Exercise requirements »
Can you copy everything in the material below, character for character, from the line containing "Viewport: 934px width, 529px" down to the line containing "Action: 80,383", including both of those lines?

Task material »
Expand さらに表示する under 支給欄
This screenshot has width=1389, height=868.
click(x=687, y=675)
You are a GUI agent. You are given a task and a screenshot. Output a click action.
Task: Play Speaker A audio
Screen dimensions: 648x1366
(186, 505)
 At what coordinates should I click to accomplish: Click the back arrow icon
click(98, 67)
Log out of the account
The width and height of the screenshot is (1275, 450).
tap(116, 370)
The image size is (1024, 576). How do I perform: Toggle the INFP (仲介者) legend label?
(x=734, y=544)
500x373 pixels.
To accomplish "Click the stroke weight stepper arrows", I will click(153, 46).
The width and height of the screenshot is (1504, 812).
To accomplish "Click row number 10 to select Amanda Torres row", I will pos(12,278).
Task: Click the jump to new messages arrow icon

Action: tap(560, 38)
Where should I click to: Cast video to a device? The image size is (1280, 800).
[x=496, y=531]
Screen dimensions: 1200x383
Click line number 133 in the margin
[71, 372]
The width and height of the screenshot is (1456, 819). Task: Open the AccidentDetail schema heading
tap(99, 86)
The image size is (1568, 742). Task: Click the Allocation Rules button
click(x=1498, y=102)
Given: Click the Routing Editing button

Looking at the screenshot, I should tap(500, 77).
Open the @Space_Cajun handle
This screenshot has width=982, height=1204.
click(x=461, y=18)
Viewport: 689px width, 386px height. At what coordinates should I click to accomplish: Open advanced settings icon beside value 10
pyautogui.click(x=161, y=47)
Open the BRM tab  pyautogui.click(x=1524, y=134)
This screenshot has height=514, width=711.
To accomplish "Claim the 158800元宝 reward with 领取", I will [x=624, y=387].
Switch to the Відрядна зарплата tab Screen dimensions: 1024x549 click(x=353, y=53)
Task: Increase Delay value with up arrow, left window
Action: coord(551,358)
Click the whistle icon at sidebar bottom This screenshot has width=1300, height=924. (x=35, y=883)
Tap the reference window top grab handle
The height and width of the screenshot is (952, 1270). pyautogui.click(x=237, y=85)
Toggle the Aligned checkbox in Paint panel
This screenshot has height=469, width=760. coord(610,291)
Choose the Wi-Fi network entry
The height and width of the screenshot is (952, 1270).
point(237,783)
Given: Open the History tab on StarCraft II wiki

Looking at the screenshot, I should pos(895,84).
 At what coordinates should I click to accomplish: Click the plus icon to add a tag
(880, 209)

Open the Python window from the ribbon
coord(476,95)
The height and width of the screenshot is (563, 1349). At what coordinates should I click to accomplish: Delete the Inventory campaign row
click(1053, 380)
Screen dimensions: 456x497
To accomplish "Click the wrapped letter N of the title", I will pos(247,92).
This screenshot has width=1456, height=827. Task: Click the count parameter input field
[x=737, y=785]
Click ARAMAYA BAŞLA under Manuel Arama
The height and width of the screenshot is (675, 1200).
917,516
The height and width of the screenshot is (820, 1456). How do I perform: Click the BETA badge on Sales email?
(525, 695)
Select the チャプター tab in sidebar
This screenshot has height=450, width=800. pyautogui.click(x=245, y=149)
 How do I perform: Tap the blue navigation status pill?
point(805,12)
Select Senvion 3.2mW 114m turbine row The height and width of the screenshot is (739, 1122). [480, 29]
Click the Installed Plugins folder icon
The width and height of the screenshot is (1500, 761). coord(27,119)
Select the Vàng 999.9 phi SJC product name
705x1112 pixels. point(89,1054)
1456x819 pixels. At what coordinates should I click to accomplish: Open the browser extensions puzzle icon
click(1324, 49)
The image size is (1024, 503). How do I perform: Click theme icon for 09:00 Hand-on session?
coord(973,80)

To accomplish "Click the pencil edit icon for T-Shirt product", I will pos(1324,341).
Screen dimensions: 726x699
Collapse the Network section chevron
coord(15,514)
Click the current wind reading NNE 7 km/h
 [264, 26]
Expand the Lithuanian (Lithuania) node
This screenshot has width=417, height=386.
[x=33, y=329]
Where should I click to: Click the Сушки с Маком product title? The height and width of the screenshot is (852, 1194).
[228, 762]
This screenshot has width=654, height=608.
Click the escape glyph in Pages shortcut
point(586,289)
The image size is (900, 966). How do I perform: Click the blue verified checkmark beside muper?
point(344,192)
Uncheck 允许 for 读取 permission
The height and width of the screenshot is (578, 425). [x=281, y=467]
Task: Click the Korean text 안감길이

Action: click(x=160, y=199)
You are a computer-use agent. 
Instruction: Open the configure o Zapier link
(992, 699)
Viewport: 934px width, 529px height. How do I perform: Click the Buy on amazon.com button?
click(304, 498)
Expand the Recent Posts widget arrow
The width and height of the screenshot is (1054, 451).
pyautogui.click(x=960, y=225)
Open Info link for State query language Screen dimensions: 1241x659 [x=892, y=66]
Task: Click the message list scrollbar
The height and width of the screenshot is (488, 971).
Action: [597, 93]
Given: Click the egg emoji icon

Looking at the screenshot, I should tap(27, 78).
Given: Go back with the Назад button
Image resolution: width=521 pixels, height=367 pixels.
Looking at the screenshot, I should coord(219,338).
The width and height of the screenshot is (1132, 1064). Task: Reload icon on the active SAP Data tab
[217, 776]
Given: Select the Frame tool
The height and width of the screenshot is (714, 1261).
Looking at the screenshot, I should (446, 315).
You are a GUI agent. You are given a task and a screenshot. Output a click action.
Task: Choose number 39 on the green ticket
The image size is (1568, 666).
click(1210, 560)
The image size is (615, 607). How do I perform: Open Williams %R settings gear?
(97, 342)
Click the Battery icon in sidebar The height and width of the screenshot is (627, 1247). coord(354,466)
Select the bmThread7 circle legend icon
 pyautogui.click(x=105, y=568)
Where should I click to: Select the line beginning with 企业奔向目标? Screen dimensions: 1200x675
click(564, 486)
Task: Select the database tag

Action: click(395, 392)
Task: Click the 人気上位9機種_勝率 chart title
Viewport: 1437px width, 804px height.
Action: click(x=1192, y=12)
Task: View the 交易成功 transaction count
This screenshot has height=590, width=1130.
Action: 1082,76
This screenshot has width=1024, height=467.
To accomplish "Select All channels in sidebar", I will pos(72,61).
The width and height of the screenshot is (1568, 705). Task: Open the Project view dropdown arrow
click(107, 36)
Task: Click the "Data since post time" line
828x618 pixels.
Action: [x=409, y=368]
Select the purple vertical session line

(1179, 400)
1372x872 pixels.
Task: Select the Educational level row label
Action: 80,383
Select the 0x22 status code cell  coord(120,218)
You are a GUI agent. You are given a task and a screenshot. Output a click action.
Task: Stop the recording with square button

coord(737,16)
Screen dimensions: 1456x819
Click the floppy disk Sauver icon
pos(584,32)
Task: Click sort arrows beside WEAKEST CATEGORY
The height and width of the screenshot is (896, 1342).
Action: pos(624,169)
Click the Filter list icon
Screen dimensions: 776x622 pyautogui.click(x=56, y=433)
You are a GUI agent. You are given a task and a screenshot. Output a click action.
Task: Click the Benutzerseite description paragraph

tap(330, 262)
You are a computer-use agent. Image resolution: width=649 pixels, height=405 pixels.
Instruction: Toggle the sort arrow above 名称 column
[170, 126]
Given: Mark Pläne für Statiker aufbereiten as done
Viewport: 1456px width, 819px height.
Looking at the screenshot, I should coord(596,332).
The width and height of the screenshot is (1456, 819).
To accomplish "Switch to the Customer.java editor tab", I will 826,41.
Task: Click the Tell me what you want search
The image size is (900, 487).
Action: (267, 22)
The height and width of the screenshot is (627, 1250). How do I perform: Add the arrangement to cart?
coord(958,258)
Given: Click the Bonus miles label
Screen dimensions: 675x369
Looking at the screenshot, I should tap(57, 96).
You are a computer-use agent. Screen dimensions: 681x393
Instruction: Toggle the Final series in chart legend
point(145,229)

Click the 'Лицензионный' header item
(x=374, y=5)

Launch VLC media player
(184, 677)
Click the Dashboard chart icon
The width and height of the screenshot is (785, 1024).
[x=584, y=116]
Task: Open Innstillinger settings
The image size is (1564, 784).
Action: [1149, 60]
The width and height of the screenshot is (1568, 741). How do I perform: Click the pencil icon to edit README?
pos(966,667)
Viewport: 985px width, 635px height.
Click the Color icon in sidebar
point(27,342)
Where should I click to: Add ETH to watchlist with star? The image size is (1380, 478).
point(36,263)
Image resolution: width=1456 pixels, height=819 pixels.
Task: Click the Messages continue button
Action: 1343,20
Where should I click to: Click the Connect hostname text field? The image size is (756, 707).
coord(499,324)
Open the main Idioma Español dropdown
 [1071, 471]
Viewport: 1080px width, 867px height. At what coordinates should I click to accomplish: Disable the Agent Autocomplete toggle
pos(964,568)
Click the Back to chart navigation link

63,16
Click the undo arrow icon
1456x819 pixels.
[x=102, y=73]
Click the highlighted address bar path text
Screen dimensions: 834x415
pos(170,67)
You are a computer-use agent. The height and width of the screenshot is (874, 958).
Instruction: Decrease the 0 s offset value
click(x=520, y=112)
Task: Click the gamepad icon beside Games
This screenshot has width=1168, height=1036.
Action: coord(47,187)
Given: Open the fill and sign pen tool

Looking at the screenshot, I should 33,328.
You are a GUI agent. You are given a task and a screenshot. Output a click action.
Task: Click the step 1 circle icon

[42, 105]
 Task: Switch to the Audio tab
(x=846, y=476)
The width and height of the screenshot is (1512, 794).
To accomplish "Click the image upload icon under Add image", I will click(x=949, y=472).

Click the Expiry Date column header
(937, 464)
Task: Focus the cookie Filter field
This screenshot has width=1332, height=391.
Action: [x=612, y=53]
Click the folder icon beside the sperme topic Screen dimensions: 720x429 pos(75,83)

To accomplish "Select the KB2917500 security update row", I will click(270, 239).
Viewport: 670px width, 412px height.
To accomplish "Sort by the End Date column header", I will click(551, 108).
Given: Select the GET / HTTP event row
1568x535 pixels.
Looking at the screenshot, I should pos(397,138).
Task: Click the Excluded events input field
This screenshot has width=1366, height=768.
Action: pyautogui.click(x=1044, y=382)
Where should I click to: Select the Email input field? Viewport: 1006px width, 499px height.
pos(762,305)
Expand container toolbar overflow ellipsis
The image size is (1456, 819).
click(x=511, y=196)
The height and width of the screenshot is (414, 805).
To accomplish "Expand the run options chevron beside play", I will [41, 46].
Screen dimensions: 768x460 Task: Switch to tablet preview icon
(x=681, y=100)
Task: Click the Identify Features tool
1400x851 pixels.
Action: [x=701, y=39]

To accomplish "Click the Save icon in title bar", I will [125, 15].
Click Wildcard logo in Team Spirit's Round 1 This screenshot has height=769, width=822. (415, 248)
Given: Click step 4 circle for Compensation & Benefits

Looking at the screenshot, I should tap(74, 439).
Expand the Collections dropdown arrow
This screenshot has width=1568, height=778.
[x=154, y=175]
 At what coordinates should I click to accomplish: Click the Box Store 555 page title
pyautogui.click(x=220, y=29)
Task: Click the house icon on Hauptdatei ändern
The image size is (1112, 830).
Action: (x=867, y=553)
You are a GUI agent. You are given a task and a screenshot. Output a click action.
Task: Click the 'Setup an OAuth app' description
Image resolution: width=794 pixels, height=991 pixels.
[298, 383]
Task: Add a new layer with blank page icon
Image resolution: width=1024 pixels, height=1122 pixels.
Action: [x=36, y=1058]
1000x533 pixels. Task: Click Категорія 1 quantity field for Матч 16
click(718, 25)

Response »
Viewport: 934px width, 529px height. How do I perform: Click the Buy on amazon.com button?
click(304, 498)
Expand the Recent Posts widget arrow
The width and height of the screenshot is (1054, 451).
pyautogui.click(x=960, y=225)
Open Info link for State query language Screen dimensions: 1241x659 [x=892, y=66]
Task: Click the message list scrollbar
The height and width of the screenshot is (488, 971).
Action: [597, 93]
Given: Click the egg emoji icon

Looking at the screenshot, I should tap(27, 78).
Given: Go back with the Назад button
Image resolution: width=521 pixels, height=367 pixels.
Looking at the screenshot, I should coord(219,338).
The width and height of the screenshot is (1132, 1064). Task: Reload icon on the active SAP Data tab
[217, 776]
Given: Select the Frame tool
The height and width of the screenshot is (714, 1261).
Looking at the screenshot, I should (446, 315).
You are a GUI agent. You are given a task and a screenshot. Output a click action.
Task: Choose number 39 on the green ticket
The image size is (1568, 666).
click(1210, 560)
The image size is (615, 607). How do I perform: Open Williams %R settings gear?
(97, 342)
Click the Battery icon in sidebar The height and width of the screenshot is (627, 1247). coord(354,466)
Select the bmThread7 circle legend icon
 pyautogui.click(x=105, y=568)
Where should I click to: Select the line beginning with 企业奔向目标? Screen dimensions: 1200x675
click(564, 486)
Task: Select the database tag

Action: click(395, 392)
Task: Click the 人気上位9機種_勝率 chart title
Viewport: 1437px width, 804px height.
Action: click(x=1192, y=12)
Task: View the 交易成功 transaction count
This screenshot has height=590, width=1130.
Action: 1082,76
This screenshot has width=1024, height=467.
To accomplish "Select All channels in sidebar", I will pos(72,61).
The width and height of the screenshot is (1568, 705). Task: Open the Project view dropdown arrow
click(107, 36)
Task: Click the "Data since post time" line
828x618 pixels.
Action: [x=409, y=368]
Select the purple vertical session line

(1179, 400)
1372x872 pixels.
Task: Select the Educational level row label
Action: 80,383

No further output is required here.